··· Dataset records ···

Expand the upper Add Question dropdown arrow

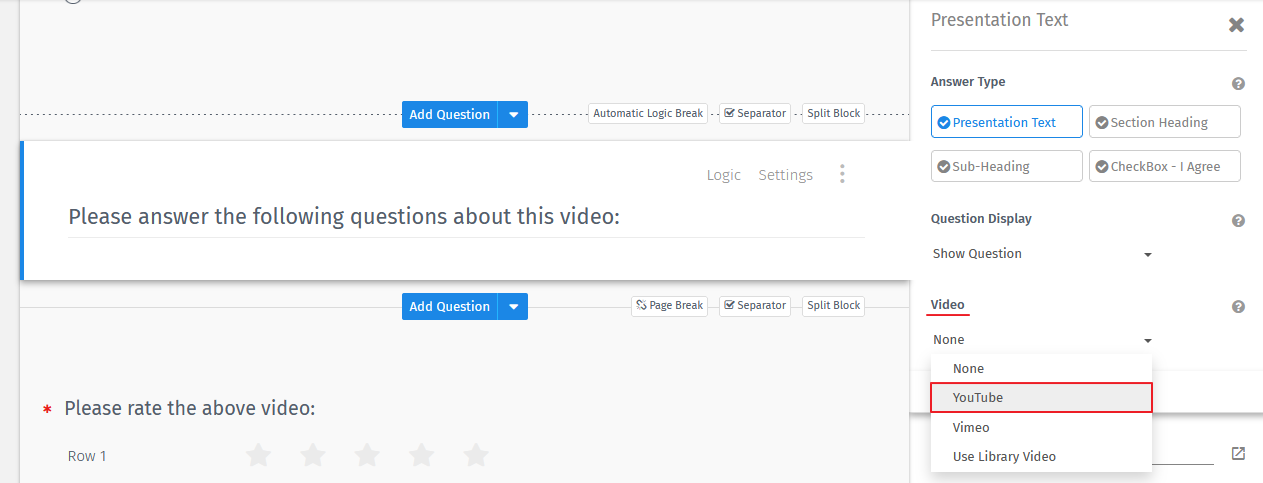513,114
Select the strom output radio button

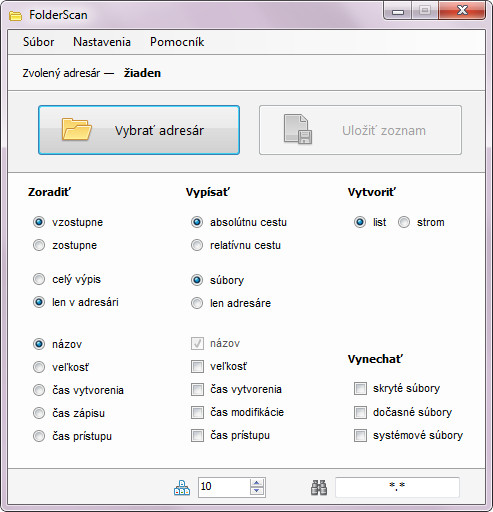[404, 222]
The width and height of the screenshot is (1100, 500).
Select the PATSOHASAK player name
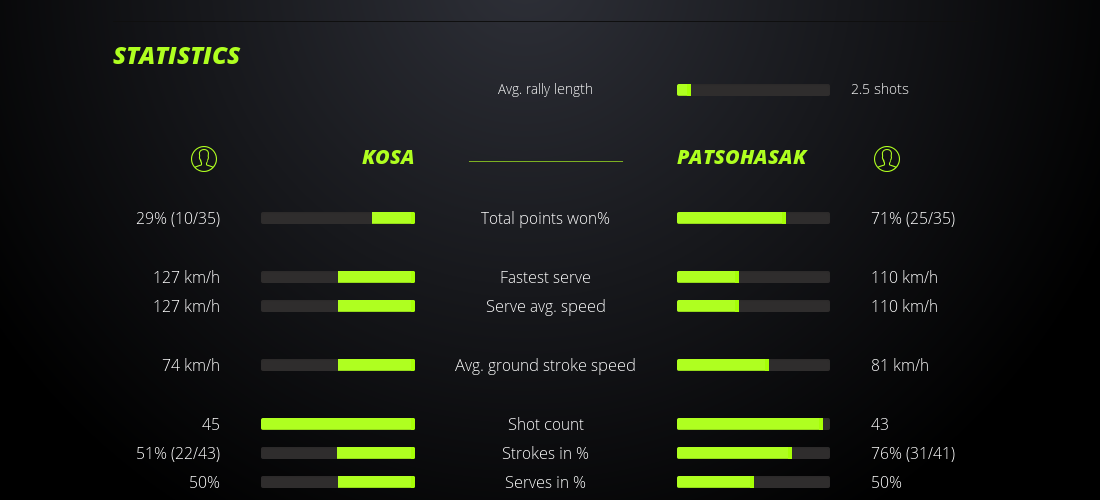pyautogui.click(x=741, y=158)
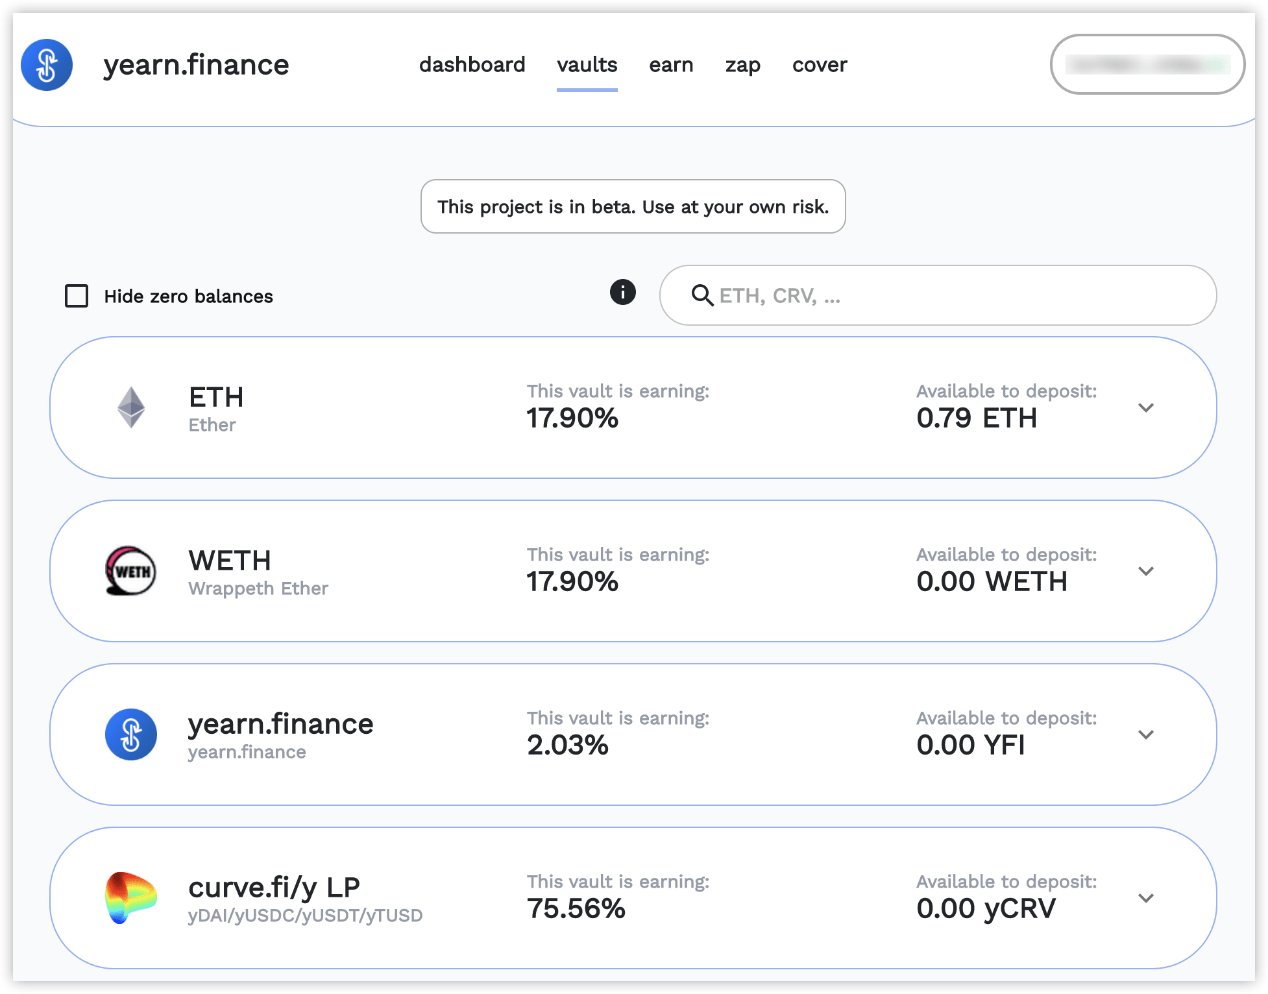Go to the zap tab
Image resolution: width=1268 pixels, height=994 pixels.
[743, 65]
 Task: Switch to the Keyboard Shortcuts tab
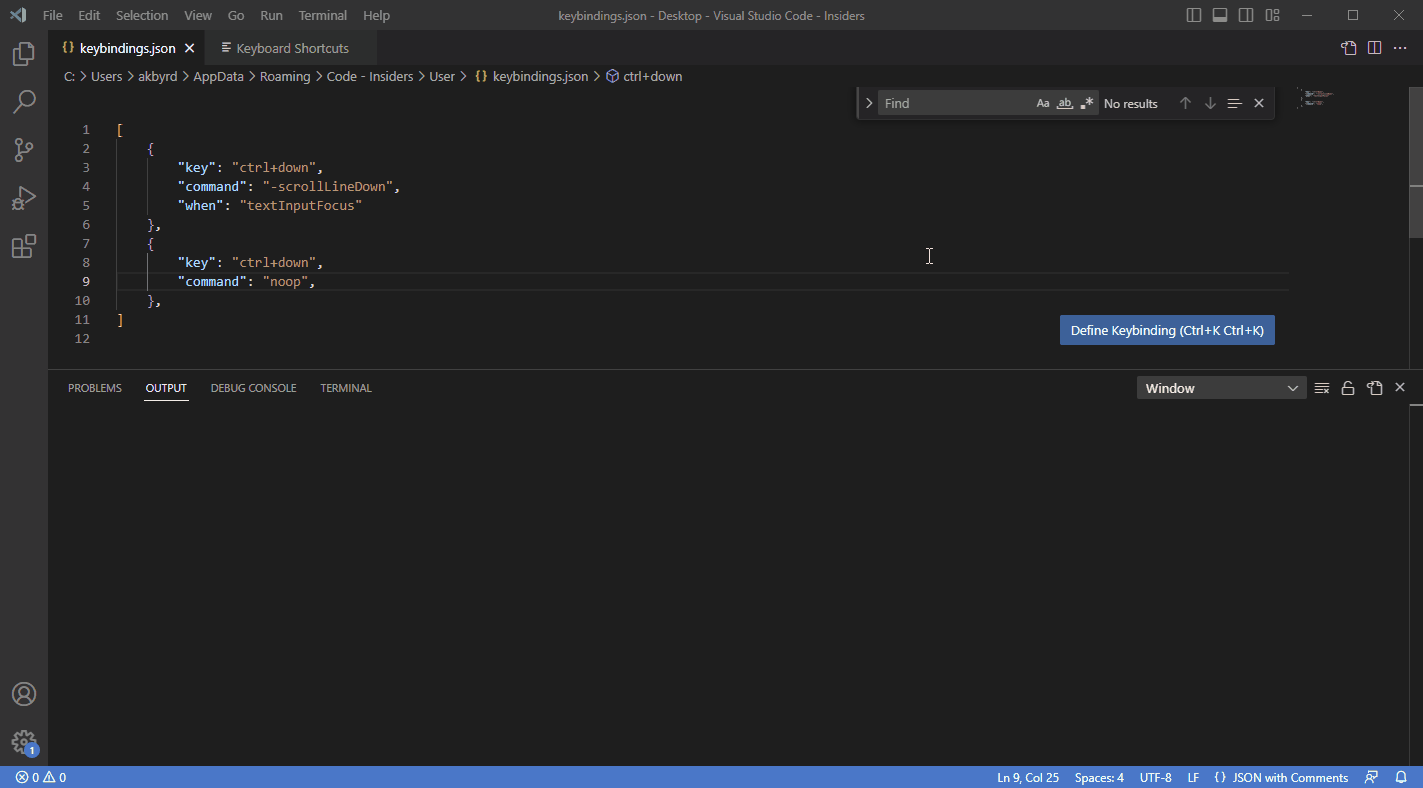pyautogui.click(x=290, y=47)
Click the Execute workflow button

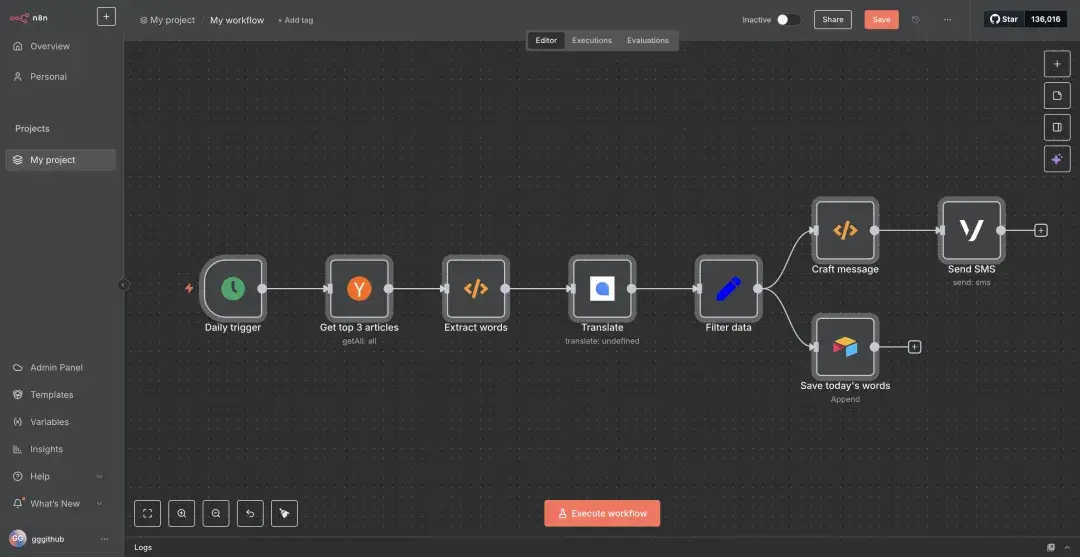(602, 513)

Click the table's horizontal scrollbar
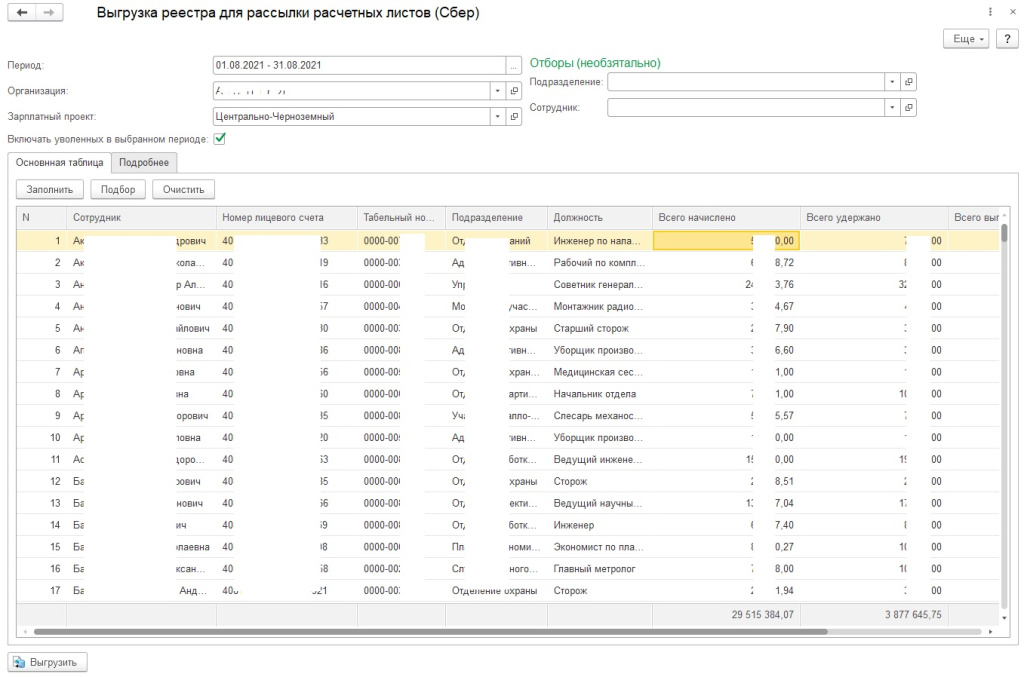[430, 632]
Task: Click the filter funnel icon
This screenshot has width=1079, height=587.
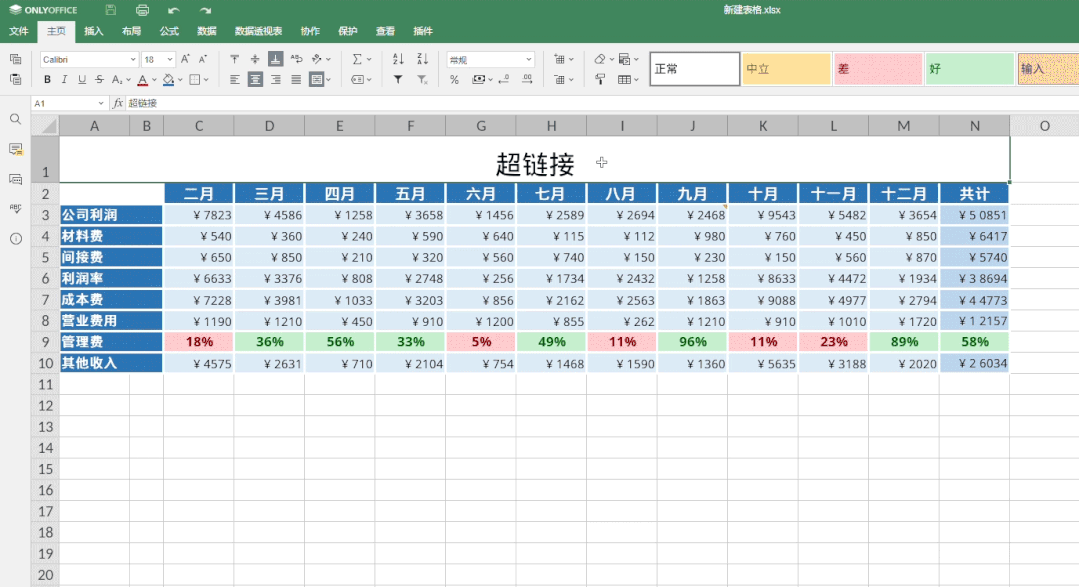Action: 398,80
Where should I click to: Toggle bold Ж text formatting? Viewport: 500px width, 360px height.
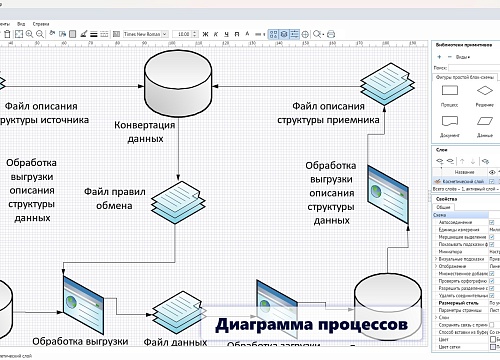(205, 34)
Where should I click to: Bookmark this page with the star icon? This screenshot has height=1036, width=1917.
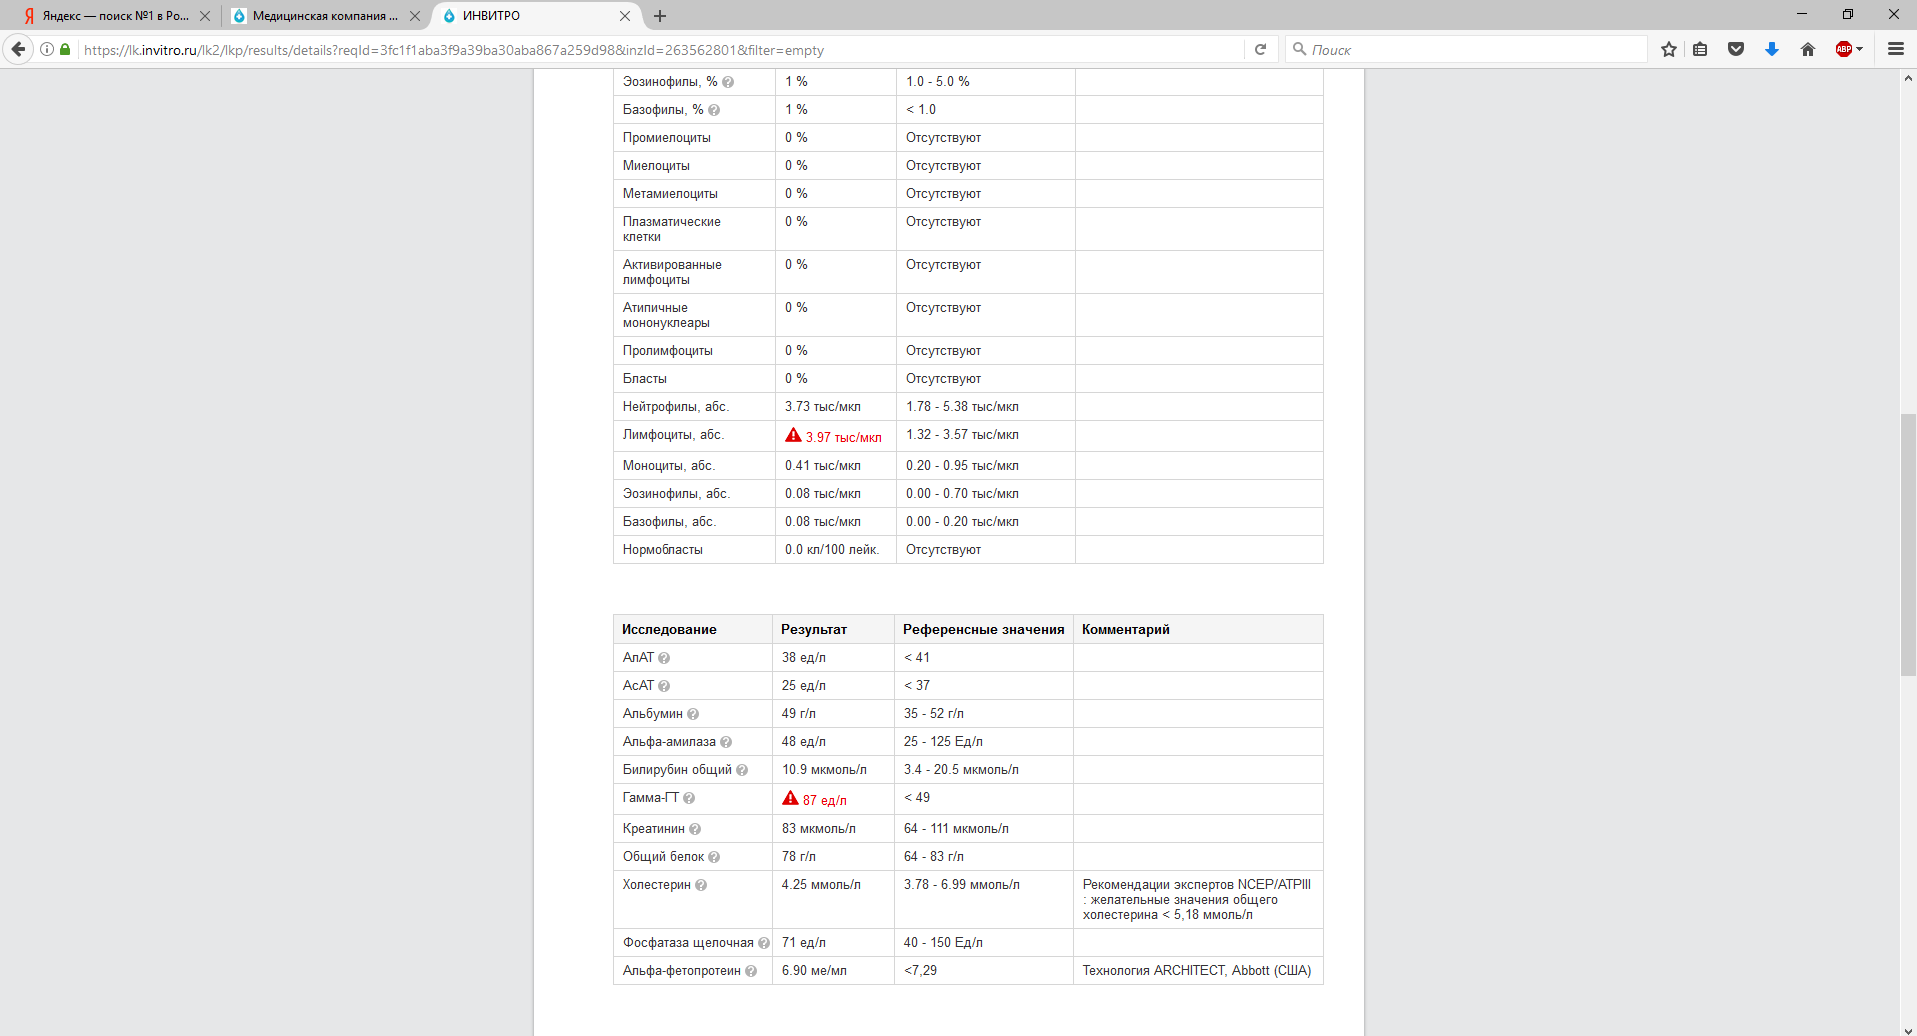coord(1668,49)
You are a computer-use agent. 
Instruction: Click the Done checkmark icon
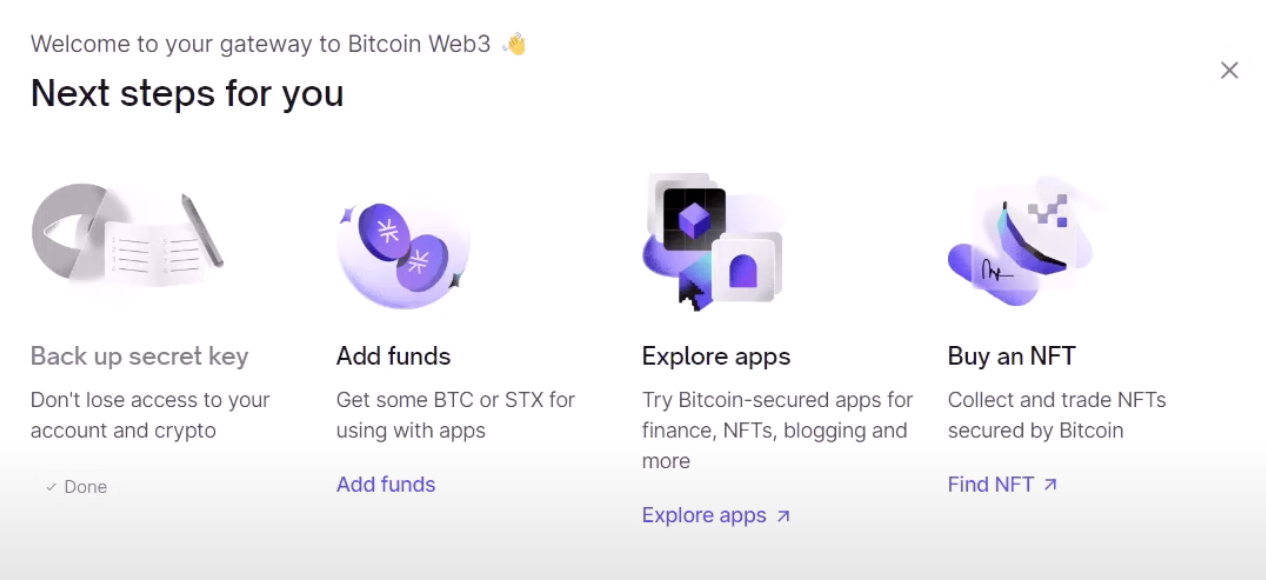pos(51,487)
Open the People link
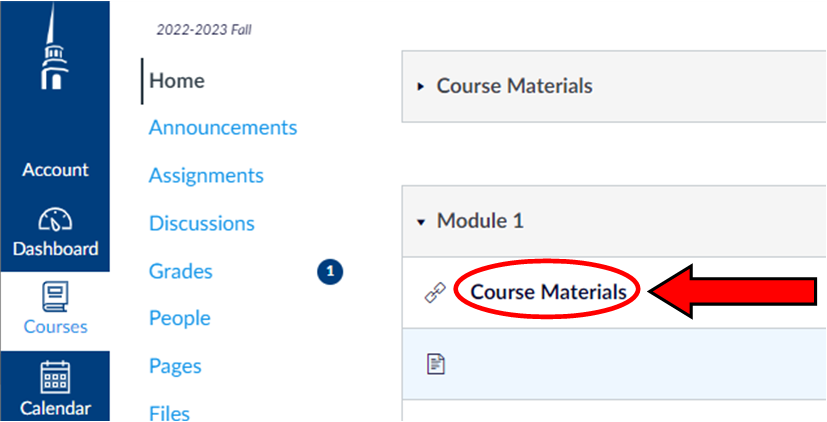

···

## Your objective
Copy the material exactly as written and leave every picture behind.

## Task output
Expand the upper Add Question dropdown arrow

513,114
Select the strom output radio button

[404, 222]
The width and height of the screenshot is (1100, 500).
Select the PATSOHASAK player name
pyautogui.click(x=741, y=158)
Go to the zap tab
Image resolution: width=1268 pixels, height=994 pixels.
[743, 65]
 Task: Switch to the Keyboard Shortcuts tab
pyautogui.click(x=290, y=47)
Click the Execute workflow button

(602, 513)

Click the table's horizontal scrollbar
[430, 632]
Task: Click the filter funnel icon
This screenshot has width=1079, height=587.
Action: 398,80
Where should I click to: Toggle bold Ж text formatting? Viewport: 500px width, 360px height.
(205, 34)
Where should I click to: Bookmark this page with the star icon? This screenshot has height=1036, width=1917.
coord(1668,49)
You are a computer-use agent. 
Instruction: Click the Done checkmark icon
pos(51,487)
Open the People link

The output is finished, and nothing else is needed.